Text Clustering : clusters

Text Clustering : Get quick insights from Unstructured Data 2

Spread the love

In this two-part series, we will explore text clustering and how to get insights from unstructured data. It will be quite powerful and industrial strength. The first part will focus on the motivation. The second part will be about implementation.

This post is the second part of the two-part series on how to get insights from unstructured data using text clustering. We will build this in a very modular way so that it can be applied to any dataset. Moreover, we will also focus on exposing the functionalities as an API so that it can serve as a plug and play model without any disruptions to the existing systems. 

In case you are in a hurry you can find the full code for the project at my Github Page

Just a sneak peek into how the final output is going to look like –

Text Clustering output

Installations

UPDATE: The docker container is here! I have been hearing a lot of complaints about people not being able to get this thing installed. One of the primary reasons being the environment; the OS, python version etc. With the docker setup, all that pain is eliminated and you can easily set things up on your end with these simple instructions!

Docker Setup

  • Install Docker
  • Run git clone https://github.com/vivekkalyanarangan30/Text-Clustering-API
  • Open docker terminal and navigate to /path/to/Text-Clustering-API
  • Run docker build -t clustering-api .
  • Run docker run -p 8180:8180 clustering-api
  • Access http://192.168.99.100:8180/apidocs/index.html from your browser [assuming you are on windows and docker-machine has that IP. Otherwise just use localhost

Native Setup

  • Anaconda distribution of python 2.7 – Download from here
  • flask API python package – After installing anaconda, go to command prompt and type
    pip install flask
  • flasgger python package – After installing anaconda and flask, go to command prompt and
    type pip install flasgger

You are ready with the Tools now. Download the code from here to get started with setting it up.

Running

Unzip the contents, open the command prompt and type

python CLAAS_public.py

A server will be started and you can now access the tool at this location – http://localhost:8180/apidocs/index.html

Workflow

Unguided Clustering

This is where the actual KMeans clustering happens.

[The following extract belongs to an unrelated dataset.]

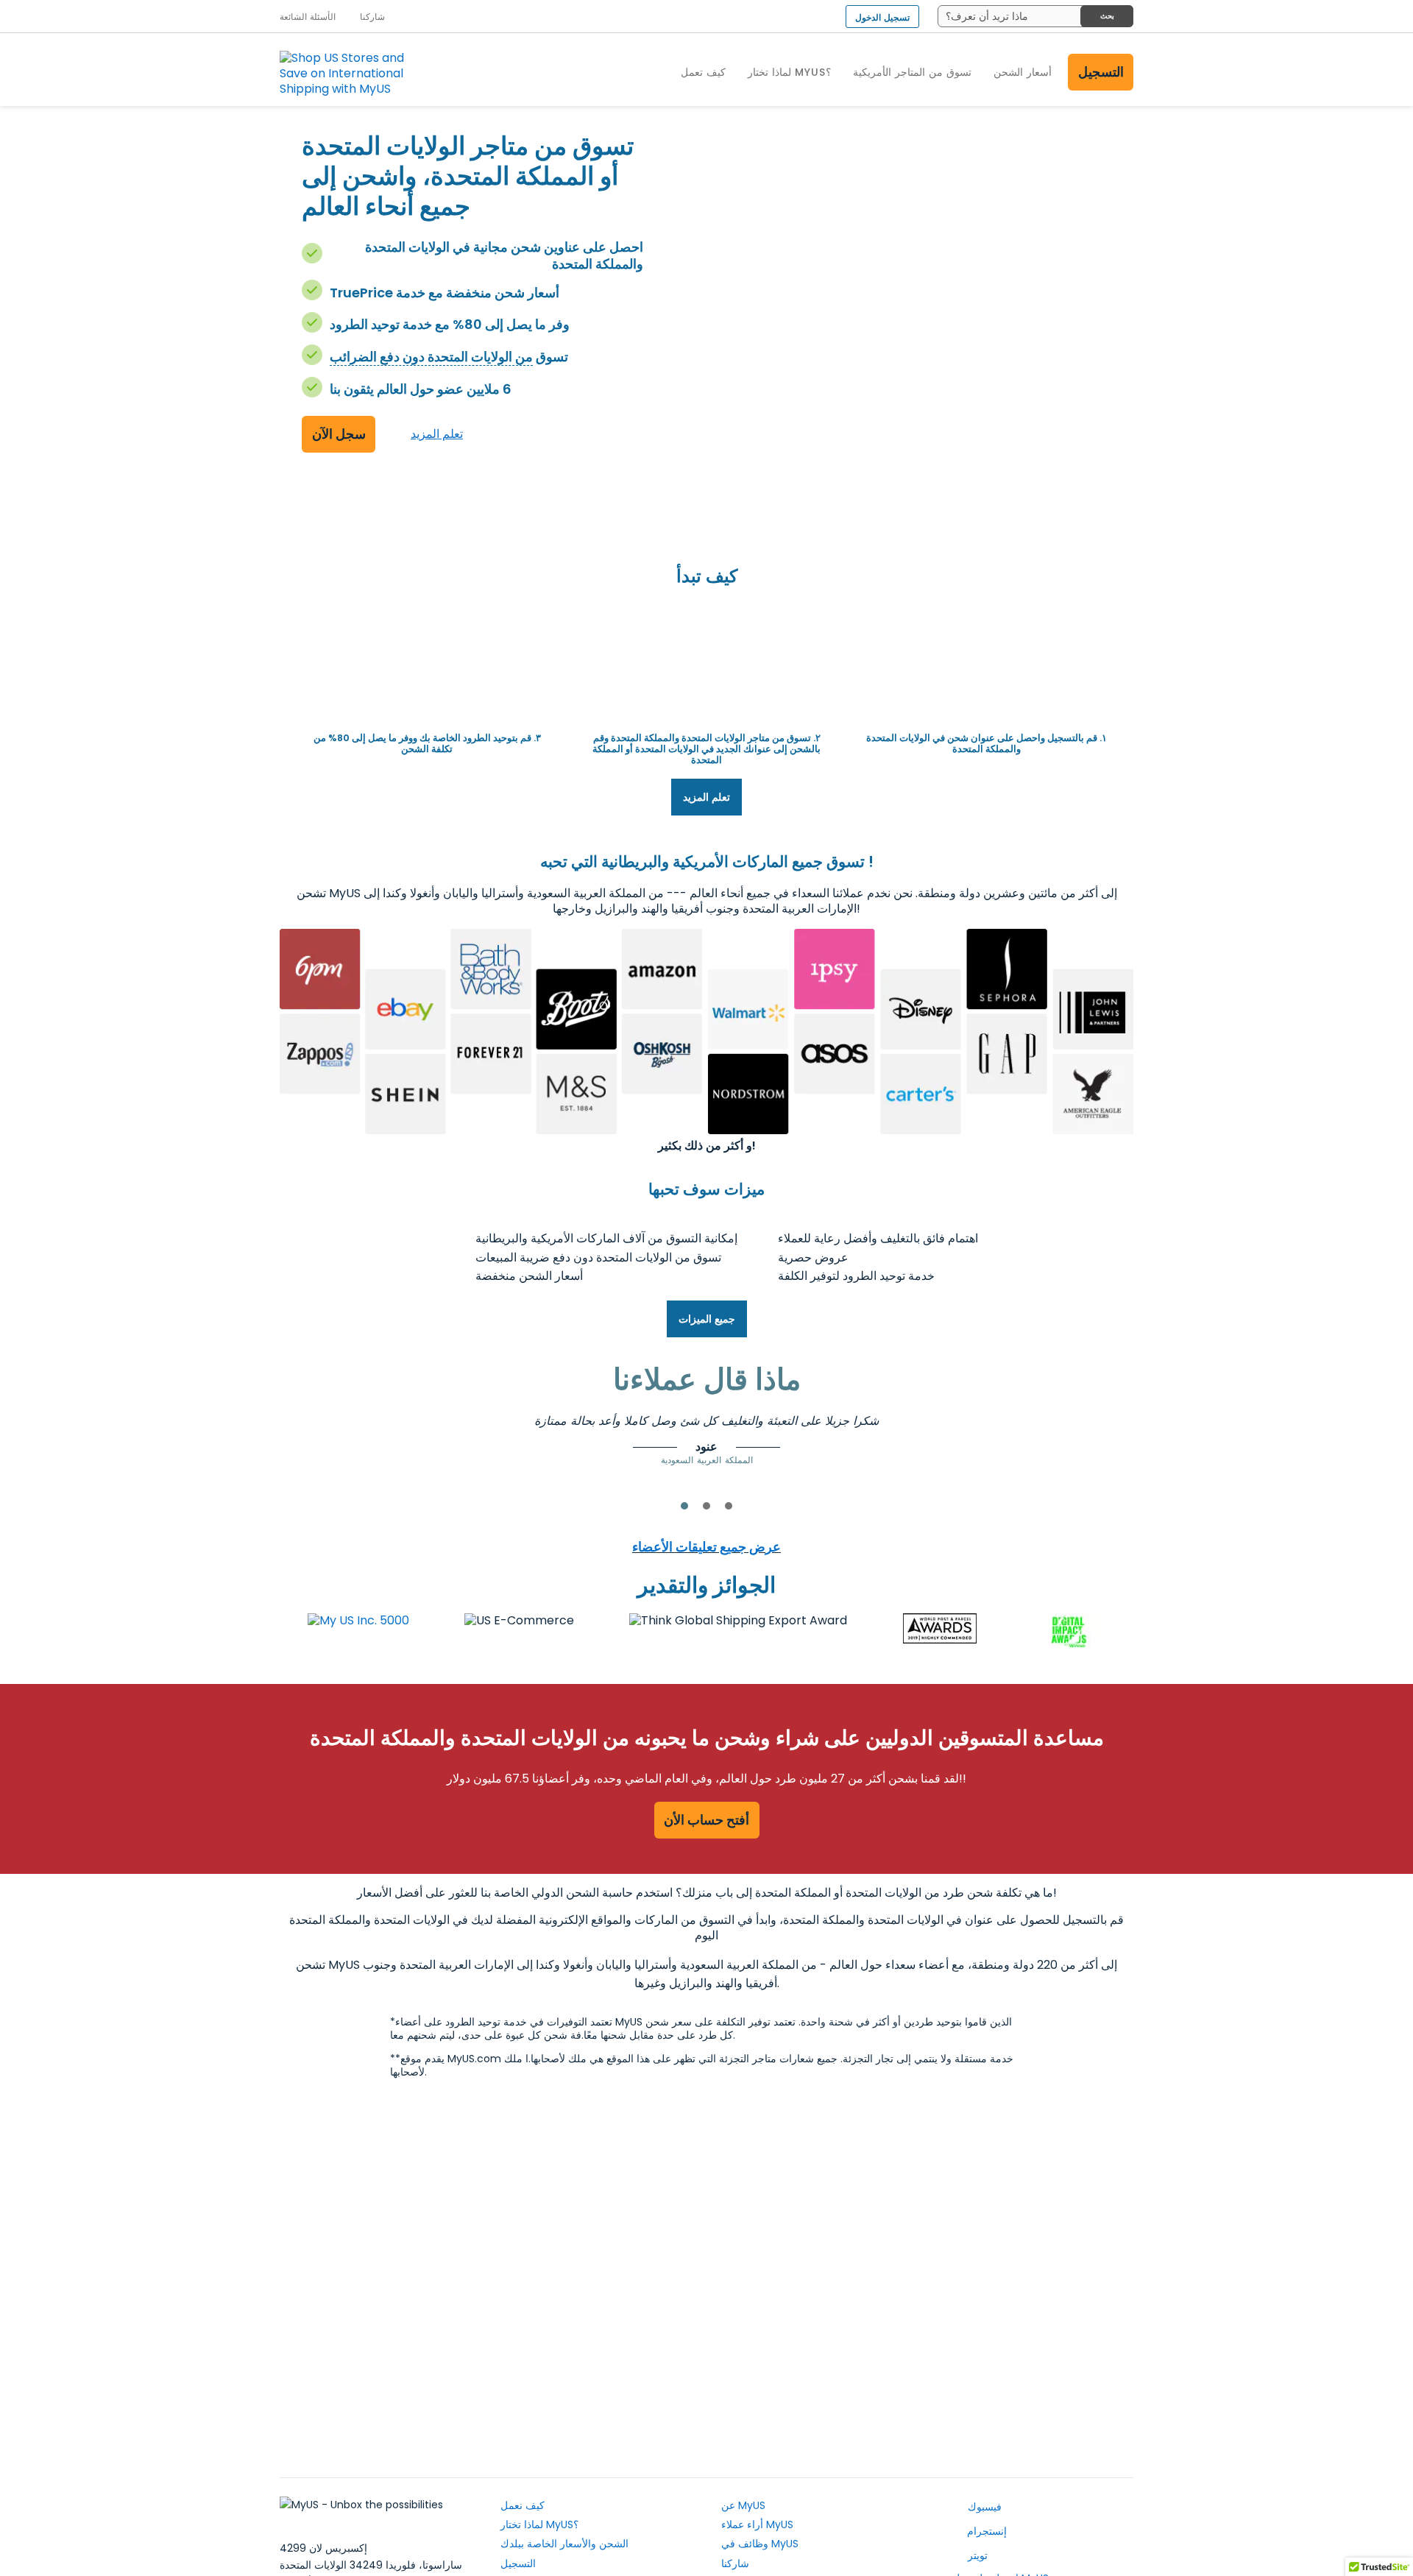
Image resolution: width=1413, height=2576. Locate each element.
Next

  1. It takes a CSV file as input. In addition, you also want to input the column name which contains the unstructured text and the number of clusters
  2. Once you click “Try it Out” button, the inputs will be used by the API
  3. The API does the text cleaning, Tfidf Vectorization and the clustering
  4. Once it’s done, it will give a downloadable link which will have an additional column appended to it with the cluster numbers

Guided Clustering

As far as this technique goes, it is a little more straightforward.

  1. It takes two files as input, one with the data to be clustered and the other with predefined keywords
  2. In addition it takes the column name equivalent to the unguided clustering
  3. As output, it brings out additional columns for each keyword given
  4. TRUE if a document contains that word, FALSE if it doesn’t

This gives a sense of the presence/absence of keywords in documents, giving which documents contain signals from keywords and which of them don’t.

Conclusion

That was all in this multi-series on text clustering. Good enough to get started right? It was an amazing experience penning down this series. See you on the next bit. Have fun!

Author: Vivek Kalyanarangan

  • Sundar

    unable to download cluster.csv (output file)

    • Vivek Kalyanarangan

      Hi Sundar
      Are there any errors? Let me know more details so that I can help!
      Post the stack trace and I may be able to help you

      • Mark Cichonski

        I also had this same issue. Everything else, instructions, etc, works great, the app runs and gives a link for the cluster.csv, but when you click on it you get the screen below. https://uploads.disquscdn.com/images/f2084711703a29b54bf5ade8e81d753981b0a35e5dc38e029814bc206f3171ca.jpg

        • Mark Cichonski

          I actually just found the file with the cluster added. In the CLAAS_public.py, it is created as Q2.csv. Not sure where the linkage between the web link and the csv file is.

          • Vivek Kalyanarangan

            Thats just an offline copy that it saves in the server.
            Mark – Can you try with Chrome? Did not test it with IE 🙁

  • Josh

    Hi, I have installed the flask and flasgger, but I am getting an import error
    File “CLAAS_public.py”, line 12, in
    from stemming.porter2 import stem
    ImportError: No module named stemming.porter2.

    • vivekkalyanarangan@gmail.com

      Hi
      if you have anaconda distribution, you can install stemming by executing “pip install stemming” from your command prompt. Let me know if that works

  • Jose Roberto Estupinian

    It works very well, yes dealing with the imports takes a bit to resolve. Very interesting

    • vivekkalyanarangan@gmail.com

      Thanks Jose!!! I am planning to add some more documentation to the Github Readme if the getting started barrier seems to be high…

  • Phil Reed

    I’ve got it working too, with a small test set of single line micro texts for now. I shall try it again after converting longer documents to fit in one line each. My question though is about the image you have used of principle component analysis, could you please share how you did that in relation to this clustering tool? Many thanks.

    • Vivek Kalyanarangan

      Thanks Phil! It is the PCA of the document term matrix… I am currently working on enhancing the UI to render that plot. But let me know if you are looking for it on priority. I will commit a version that gives back the plot along with the output as well…

  • Vivek Kalyanarangan

    For ALL: I have wrapped the application in a docker container that will get you started hassle free within minutes! Now you have what I have – the environment, the application behavior is all standardized. Wanted to do this earlier, but better late than never!